Instruções do exercício:
Prolongue o texto sobre o exílio de Fidelino de Figueiredo na Espanha, começando logo após a última frase apresentada.

Texto fornecido:
+--
Seguindo este caminho, cabe dizer que o ambiente intelectual do país se transforma no início da década de 1930 com a instauração da Segunda República Espanhola gerando conflitos para o exilado Fidelino de Figueiredo. Ainda em 1927, porém, sua relação com os escritores da chamada geração espanhola de 1927., inclinados aos estudos da cultura portuguesa, se aprofunda ampliando sua aproximação com o país e as influências espanholas em sua obra, principalmente a partir do pensamento de José Ortega y Gasset. Exemplo dessa produtividade intelectual é o conjunto de ensaios intitulado Critica do exílio publicado assim que Figueiredo retornou a Portugal. Em nota explicativa do volume, o autor esclarece o contexto em que os ensaios foram escritos e destaca a necessidade de durante a experiência que viveu

―esquecer muito e aprender alguma coisa‖. Diz, ao mesmo tempo, que os amigos do jornalismo, das letras e das universidades e academias fizeram do seu - exílio um tesouro de recordações (FIGUEIREDO). 1930 nota de aberturas).
+--
Conteúdo dos dados:
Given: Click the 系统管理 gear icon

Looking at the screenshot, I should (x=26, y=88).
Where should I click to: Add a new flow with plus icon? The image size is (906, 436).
+--
Resposta escrita:
Embora tenha se tornado um período de aprendizado e dedicação profissional, o exílio, evidentemente, não deixou de ser uma experiência geradora de melancolia e frustração. Um momento de afastamento, de ruptura, de medo do presente e do porvir, de perda de posição profissional... Assim, Fidelino de Figueiredo testemunhou o lado cruel da expatriação reconhecendo-a como um crime político, pois retira de uma vida seu significado, o sentido que a ambiência política, profissional e, ao mesmo tempo, pessoal e familiar lhe conferem. Retira-lhe a satisfação de ―viver na pátria entre amigos‖, apontada por Altamira anos depois quando do seu próprio exílio em 1944. Em suas palavras, no livro Notas para um idearium português, afirma: ―[...] roubar a alguém a pátria é talvez o maior crime da malevolência política, porque é desenquadrar uma vida da moldura social que lhe dá significado e finalidade, é demolir toda a arquitetura de uma vida‖ (FIGUEIREDO, 1929: 221).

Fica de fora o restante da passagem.